Project Breathe is currently live in London with 100 mobile air-quality sensors on the roof of DPD vans and 20 fixed units on DPD PickUp shops close to schools and play areas.
By the end of May, Birmingham, Leeds, Manchester, Glasgow and Cardiff will join the initiative, creating a network of over 400 sensors in total, delivering 1.5 million pollution readings a day.
The sensors, which are the size of a broadband router, take readings every 12 seconds and measure PM2.5 – dangerous particles of pollution less than 2.5 microns in diameter – at breathing level, to provide real-time data designed to help visualise air-quality issues and identify hotspots.
The UK roll-out is part of a Europe-wide DPD programme in partnership with air-quality tracking provider Pollutrack, with a planned total of 2,400 sensors across 20 European cities by the end of 2021.
Once the sensors are installed and monitored for two months, DPD will provide air-quality information based on real measurements, street by street via Pollutrack’s AirDiag system for local councils to help in their policy making. The data will also be available to DPD customers and academics.
DPD currently has over 800 EVs on the road in the UK. In October 2020, the company announced plans to deliver to 25 of the largest towns and cities in the UK with zero- and low-emission delivery means by 2025.

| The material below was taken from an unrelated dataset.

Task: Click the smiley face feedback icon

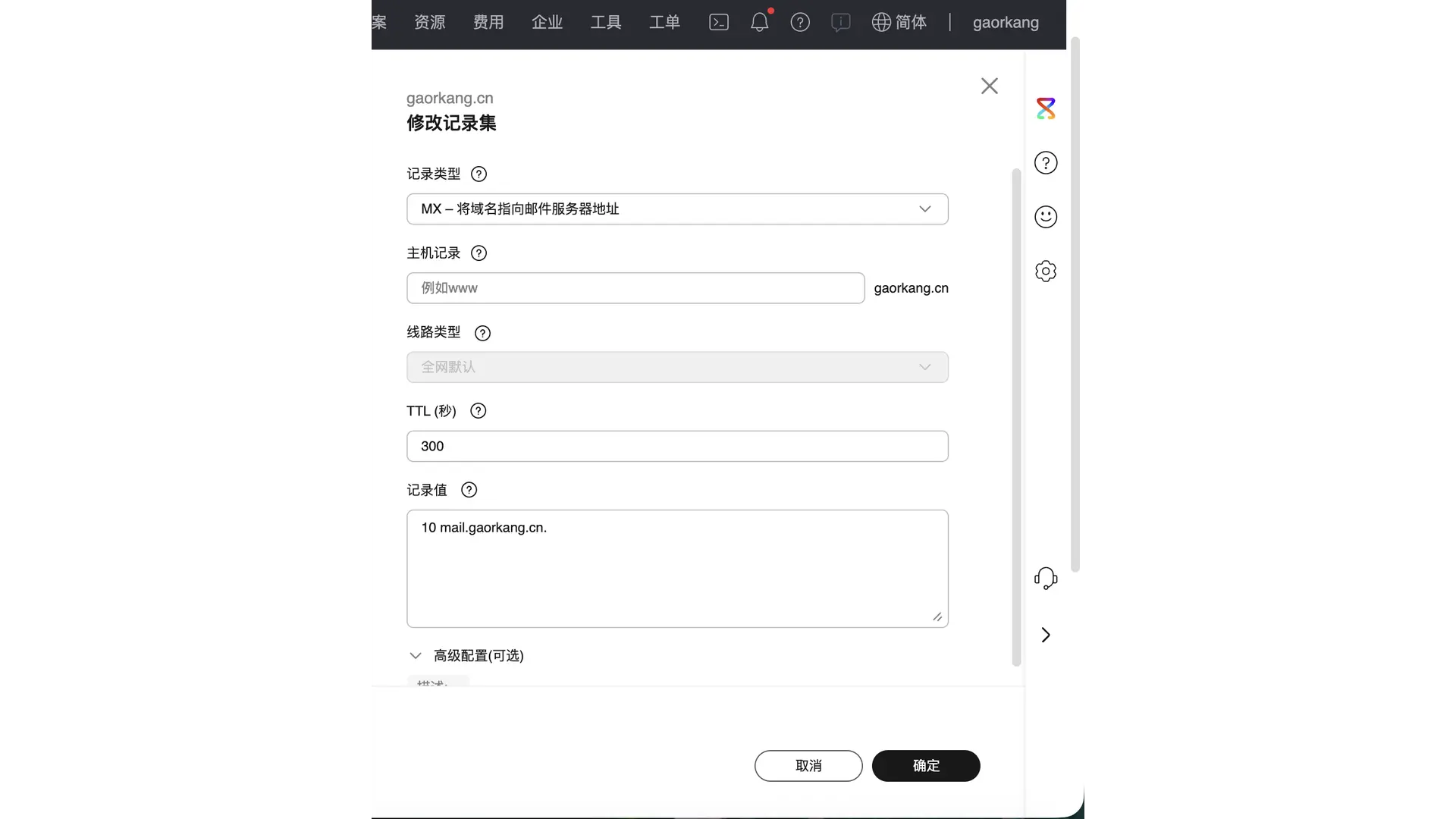Action: pyautogui.click(x=1046, y=217)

Olly Craughan, DPD’s head of CSR, said: “Breathe is a hugely significant project for us and complements our 2025 strategy to deliver via electric vehicles to 25 cities in the UK. We will be measuring air pollution using our existing city centre fleet and facilities.

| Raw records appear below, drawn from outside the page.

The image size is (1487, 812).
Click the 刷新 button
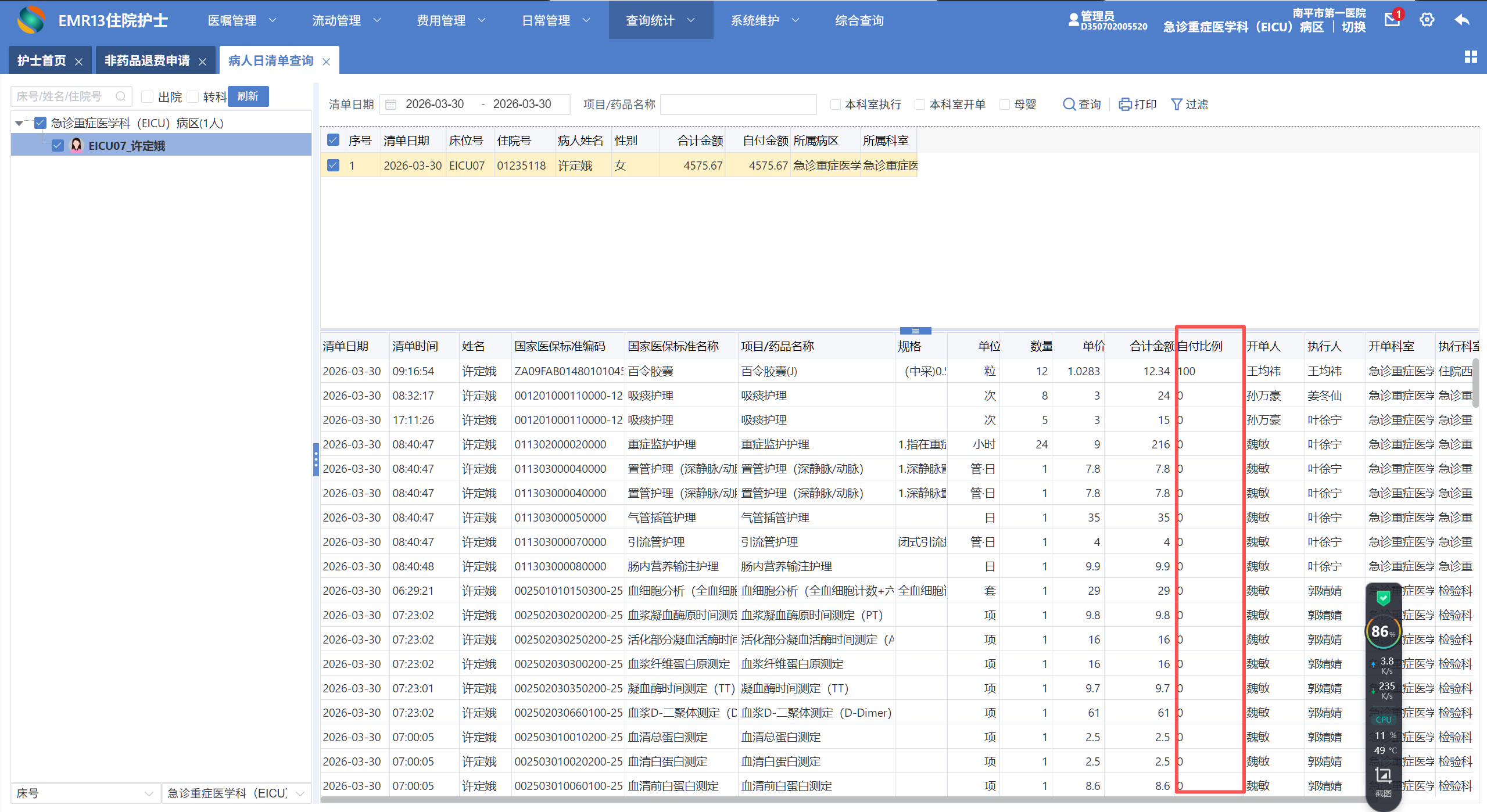248,96
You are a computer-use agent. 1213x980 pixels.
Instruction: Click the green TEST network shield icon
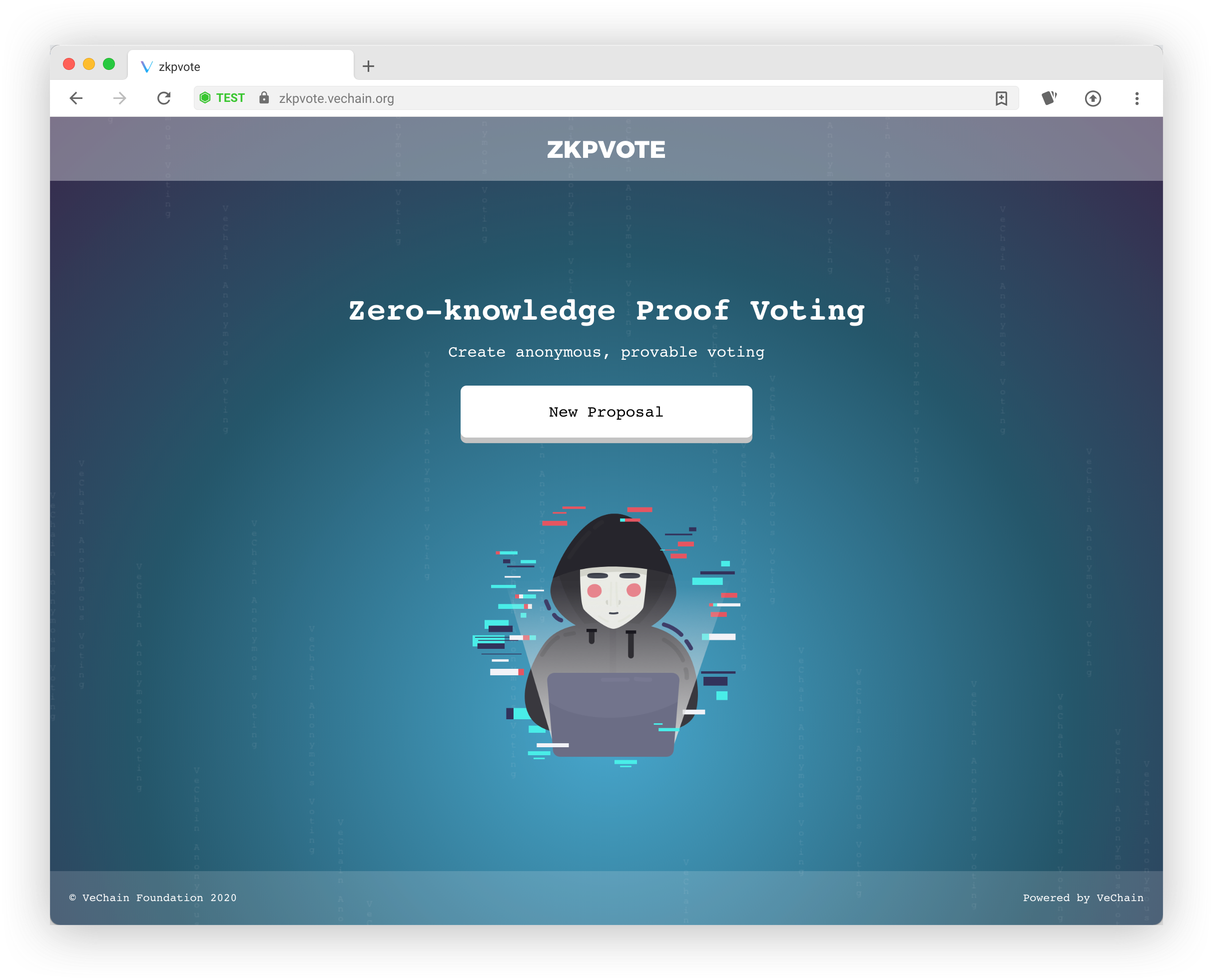click(x=205, y=98)
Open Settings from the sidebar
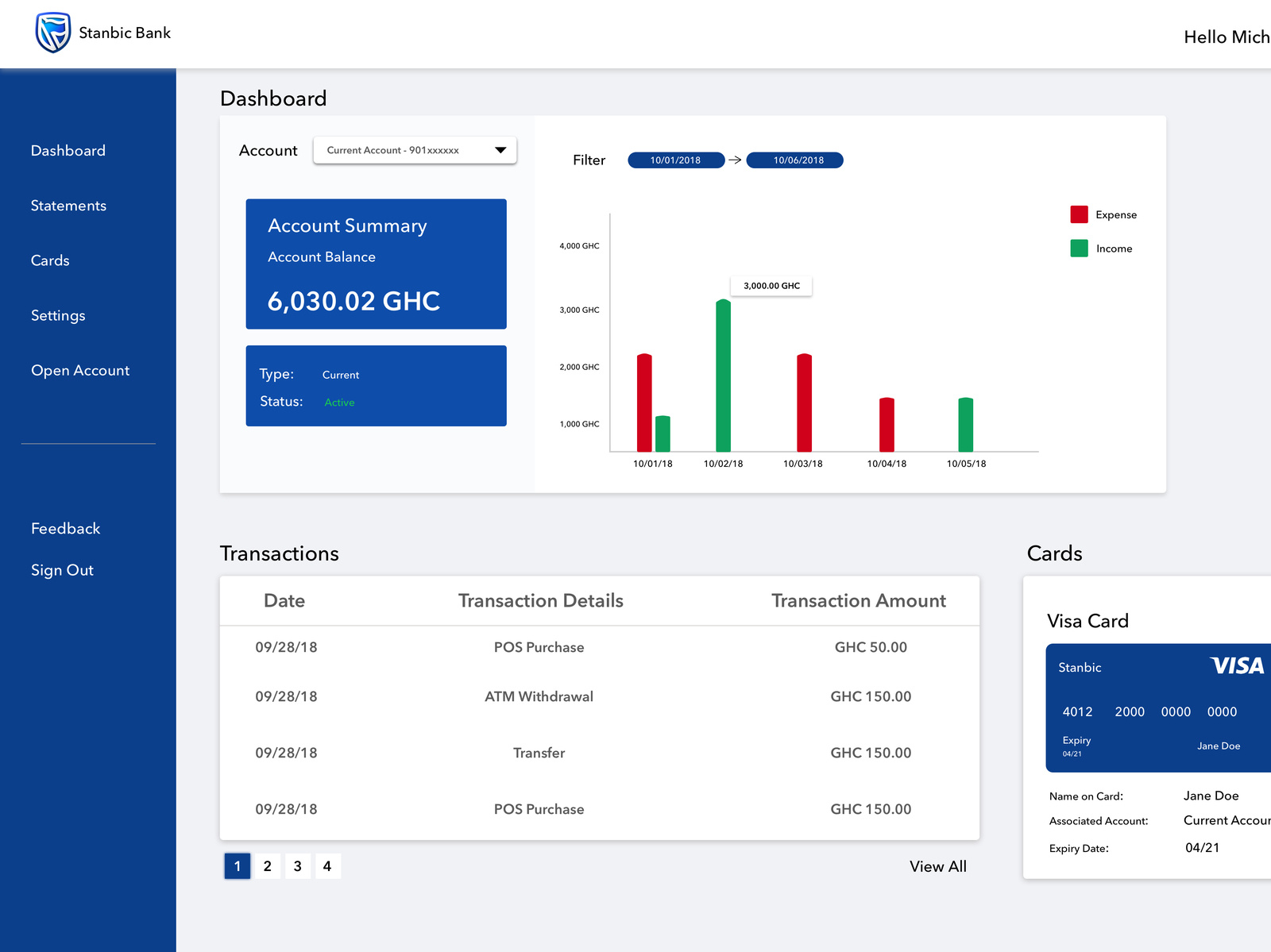 point(58,315)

“Typically, air quality monitoring has just been based on fixed positions, whereas we are mobile and cover the whole of a city at different times. We will be providing real-time, breathing level readings that could help improve air quality for millions of people.
“We are already working with the team behind the Birmingham clean air zone and our data will play a key part in monitoring the real impact the zone makes, when it goes live on 1st June 2021.”